I have some functions in separate R script files that are useful for several different RStudio projects I am working on. Is there a preferred way to use these functions across the projects? Duplicating the files in each project seems stupid and violates standard coding. For reproducibility, I'd like to have access to the exact version of the fxn I used for each project. I suspect over time these functions will slowly morph which might create some problems.

It seems like I could:

  1. Create soft links from one project directory to another. Using Git with this seems odd, though. I suppose the working project could Git commit the currently used version of the function. I'd have to return to the home project for the fxns and commit over there, too, at some point. Maybe this works. It just seems odd have one fxn stored in two different Git repositories.
  2. Source() the fxns from their home project. If I need to make changes, I'd just switch projects, fix them, and go back to my working project. This seems like I can't save them in a Git repository for my working project, however.
  3. Creating a package sounds slick, but I've never done this and seems like a lot of work. I suppose this also might suffer from reproducibility because I won't have a Git commit for the exact version of the function that I used.

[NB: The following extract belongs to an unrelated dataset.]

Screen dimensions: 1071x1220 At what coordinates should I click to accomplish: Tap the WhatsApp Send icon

Maybe 1 is the right way to go after thinking about this.

What am I missing?



I think creating a package is not as hard as it may look, specially if it is for your own use and don't need to comply with cran requirements. It also keeps your workspace cleaner. The main con is that you have to re-install / update after any changes, and that may be a small issue if you do a lot of changes.
I've never use RStudio projects, so my choice when I am writting a lot of functions and are actively developed normally is the second one. I have a folder called scripts where I "try" to keep all my functions in different scripts


Hello @budall

Before I learned how to create R packages, I had a similar feeling that it might be too complicated....turns out it is a life changer and the way to go here. The learning curve is less steep than it seems and there are plenty of great resources...E.g.:

You should definitely use version control like Git. In your case, Git would allow you to revert back to earlier versions for each project. Perhaps a better option is the packrat package. The basic idea of packrat is that it will copy packages used in your project within the project directory and use these versions within the project. Thus, the version used at the time is always accessed. This is ideal for situations like yours where you want to have access to the exact version of the functions for each project, but the functions evolve over time.

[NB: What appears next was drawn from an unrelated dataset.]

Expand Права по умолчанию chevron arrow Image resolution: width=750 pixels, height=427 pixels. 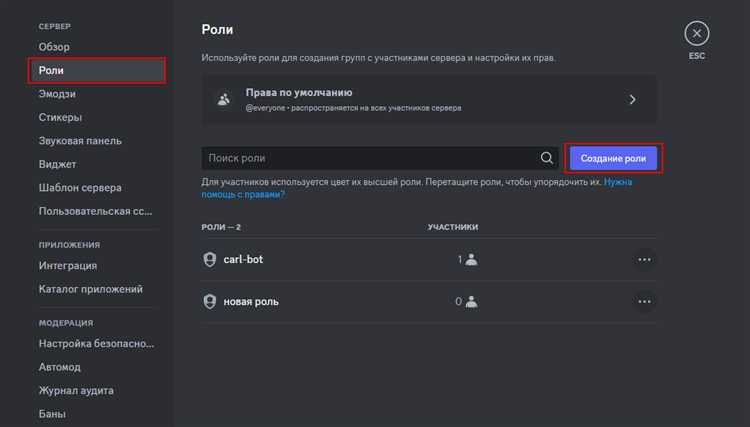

I'll second @jrelewi - I thought package development would be this massive undertaking, and it can be, but making a basic package that is really just for you doesn't have to be. I have a small package that I named after myself on GitHub. I have no intention of ever submitting it to CRAN, but I use to to store a few "general" functions that I find useful across many projects or tasks.

I do have continuous integration and unit testing set-up on it, but it is not very developed and a simple package that is just for you likely does not need that at the outset.

In addition to what @jrlewi recommends, here are a couple of other resources:


So many wholesome replies encouraging people to develop packages! :grin: I love it :blush:


Thanks, everyone. Really appreciate the input. I think it is off to package development school for me! Seems like a useful skill to have regardless of this project.